Workability: Moderately easy to work, though interlocked grain can cause tearout during surfacing operations. Has a moderate blunting effect on cutters. Turns, glues, and finishes well.

Odor: No characteristic odor.

Allergies/Toxicity: Although severe reactions are quite uncommon, black siris has been reported to cause respiratory irritation. See the articles Wood Allergies and Toxicity and Wood Dust Safety for more information.

Pricing/Availability: Not commonly exported to North America (except as turning blanks). Lumber in longer and wider sizes, as well as veneer sheets, are available regionally within its natural range. Expect prices to be in the mid to upper range for an imported hardwood.

Sustainability: This wood species is not listed in the CITES Appendices, and is reported by the IUCN as being a species of least concern.

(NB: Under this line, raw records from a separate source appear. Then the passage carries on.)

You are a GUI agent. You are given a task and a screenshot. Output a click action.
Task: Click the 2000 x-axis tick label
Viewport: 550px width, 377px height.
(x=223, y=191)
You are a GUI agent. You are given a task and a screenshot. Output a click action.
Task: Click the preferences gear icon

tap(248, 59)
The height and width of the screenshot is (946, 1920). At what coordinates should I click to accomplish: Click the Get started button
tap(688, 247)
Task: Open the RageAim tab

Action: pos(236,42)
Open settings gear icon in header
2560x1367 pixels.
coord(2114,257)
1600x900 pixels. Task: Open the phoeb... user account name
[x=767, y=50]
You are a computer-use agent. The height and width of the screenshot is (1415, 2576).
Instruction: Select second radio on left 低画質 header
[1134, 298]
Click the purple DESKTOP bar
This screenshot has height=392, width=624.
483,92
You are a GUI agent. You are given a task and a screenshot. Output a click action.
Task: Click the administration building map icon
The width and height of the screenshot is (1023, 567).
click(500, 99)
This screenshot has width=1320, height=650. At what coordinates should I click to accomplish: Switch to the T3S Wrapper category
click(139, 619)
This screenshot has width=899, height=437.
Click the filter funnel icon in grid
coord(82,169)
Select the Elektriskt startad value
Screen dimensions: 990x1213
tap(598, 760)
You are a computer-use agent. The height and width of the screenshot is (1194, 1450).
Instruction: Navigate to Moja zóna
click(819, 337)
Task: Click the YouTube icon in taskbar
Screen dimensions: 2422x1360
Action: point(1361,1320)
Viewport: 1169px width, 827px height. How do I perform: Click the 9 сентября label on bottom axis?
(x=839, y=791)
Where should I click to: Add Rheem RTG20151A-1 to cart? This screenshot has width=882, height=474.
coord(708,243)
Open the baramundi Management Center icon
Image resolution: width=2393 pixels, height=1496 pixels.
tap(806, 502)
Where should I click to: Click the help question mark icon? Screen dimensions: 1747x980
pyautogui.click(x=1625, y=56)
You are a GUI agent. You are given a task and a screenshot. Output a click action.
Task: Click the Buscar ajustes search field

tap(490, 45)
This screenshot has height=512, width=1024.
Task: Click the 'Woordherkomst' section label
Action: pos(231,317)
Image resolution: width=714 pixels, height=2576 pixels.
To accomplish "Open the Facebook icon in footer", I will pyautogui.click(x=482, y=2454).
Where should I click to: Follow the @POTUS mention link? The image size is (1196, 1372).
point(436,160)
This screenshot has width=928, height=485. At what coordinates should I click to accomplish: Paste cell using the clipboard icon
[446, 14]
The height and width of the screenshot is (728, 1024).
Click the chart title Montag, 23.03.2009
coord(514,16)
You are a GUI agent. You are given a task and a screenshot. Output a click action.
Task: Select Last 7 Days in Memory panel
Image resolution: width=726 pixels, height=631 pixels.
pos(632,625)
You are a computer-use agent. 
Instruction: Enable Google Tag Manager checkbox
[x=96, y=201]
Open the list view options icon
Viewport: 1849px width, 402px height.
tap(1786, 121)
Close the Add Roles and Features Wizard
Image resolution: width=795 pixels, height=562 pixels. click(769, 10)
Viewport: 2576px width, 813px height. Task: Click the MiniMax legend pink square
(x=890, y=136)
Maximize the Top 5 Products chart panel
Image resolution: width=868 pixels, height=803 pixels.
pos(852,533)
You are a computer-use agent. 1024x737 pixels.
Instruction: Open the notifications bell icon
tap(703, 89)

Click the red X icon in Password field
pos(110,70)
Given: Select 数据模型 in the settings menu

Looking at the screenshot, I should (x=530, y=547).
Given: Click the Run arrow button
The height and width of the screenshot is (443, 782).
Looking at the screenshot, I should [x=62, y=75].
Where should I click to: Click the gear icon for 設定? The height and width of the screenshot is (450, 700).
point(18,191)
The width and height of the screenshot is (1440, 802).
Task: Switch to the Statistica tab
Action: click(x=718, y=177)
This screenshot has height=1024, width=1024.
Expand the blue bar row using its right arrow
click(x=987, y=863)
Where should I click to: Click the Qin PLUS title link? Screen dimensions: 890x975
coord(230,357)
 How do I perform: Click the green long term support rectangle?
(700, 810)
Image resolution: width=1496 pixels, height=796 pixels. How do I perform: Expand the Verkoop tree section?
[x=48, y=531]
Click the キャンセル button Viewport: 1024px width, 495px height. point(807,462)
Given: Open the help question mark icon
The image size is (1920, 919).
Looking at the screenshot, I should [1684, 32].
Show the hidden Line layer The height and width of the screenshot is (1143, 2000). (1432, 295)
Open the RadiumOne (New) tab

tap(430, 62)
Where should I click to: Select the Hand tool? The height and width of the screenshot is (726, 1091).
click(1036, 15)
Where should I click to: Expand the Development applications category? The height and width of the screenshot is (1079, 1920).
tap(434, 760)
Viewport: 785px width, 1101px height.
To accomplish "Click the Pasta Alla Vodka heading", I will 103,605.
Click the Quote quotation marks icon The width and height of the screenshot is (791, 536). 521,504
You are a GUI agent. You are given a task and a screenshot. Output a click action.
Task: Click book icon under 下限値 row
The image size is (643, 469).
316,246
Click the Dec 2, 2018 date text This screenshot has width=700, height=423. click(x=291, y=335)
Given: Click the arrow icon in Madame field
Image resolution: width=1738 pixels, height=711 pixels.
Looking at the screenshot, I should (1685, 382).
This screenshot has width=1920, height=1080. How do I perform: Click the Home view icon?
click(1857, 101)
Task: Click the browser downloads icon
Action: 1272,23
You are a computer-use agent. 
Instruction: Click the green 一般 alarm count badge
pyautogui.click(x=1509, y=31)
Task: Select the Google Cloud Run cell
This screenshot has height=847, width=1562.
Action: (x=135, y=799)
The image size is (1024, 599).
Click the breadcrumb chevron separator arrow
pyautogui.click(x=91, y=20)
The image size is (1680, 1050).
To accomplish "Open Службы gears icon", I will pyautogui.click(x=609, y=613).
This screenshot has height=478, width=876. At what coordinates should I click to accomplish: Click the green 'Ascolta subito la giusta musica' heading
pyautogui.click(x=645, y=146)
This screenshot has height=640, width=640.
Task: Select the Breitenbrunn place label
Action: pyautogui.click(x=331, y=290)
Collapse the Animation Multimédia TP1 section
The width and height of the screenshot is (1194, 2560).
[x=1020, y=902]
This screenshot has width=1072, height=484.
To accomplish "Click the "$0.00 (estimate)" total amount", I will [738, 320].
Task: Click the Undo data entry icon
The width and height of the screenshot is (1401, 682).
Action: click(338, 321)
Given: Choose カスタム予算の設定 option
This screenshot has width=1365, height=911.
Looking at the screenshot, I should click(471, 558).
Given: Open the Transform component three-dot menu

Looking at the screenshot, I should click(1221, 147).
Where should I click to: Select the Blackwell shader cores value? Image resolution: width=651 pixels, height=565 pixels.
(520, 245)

Common Uses: Furniture, veneer,  tool handles and other turned objects.

Comments: Sometimes sold under the trade name bhilwara, so named for the city in India, presumably where the wood was harvested. It’s also known by the name Ceylon rosewood, though it is not a true rosewood in the Dalbergia genus.

Within the commercial species of Albizia, black siris is one of the hardest and heaviest woods in the genus. Perhaps correlated, it also tends to have the darkest heartwood color as well.

Images: Drag the slider up/down to toggle between raw and finished wood.

Identification: See the article on Hardwood Anatomy for definitions of endgrain features.

Black siris (endgrain 10x)
Black siris (endgrain 1x)

Porosity: diffuse porous

Arrangement: solitary and radial multiples

Vessels: large to very large, few to very few; dark brown colored deposits occasionally present

Parenchyma: vasicentric, lozenge, confluent, and banded (marginal)

Rays: narrow to medium; normal spacing

Lookalikes/Substitutes: Appearance is similar to afzelia, another tropical hardwood with similar distribution. In addition to heartwood fluorescence (see notes below), Albizia species tend to have more color variation and striping, as well as being lighter in weight when compared to Afzelia species.

Notes: Albizia stands as one of the few genera with a wide distribution spanning different continents where the heartwood of all species consistently fluoresces under blacklight. (This is in contrast with Afzelia, where the wood is fluorescent much less consistently and not as strongly.) A lack of fluorescence in the heartwood would generally rule out Albizia.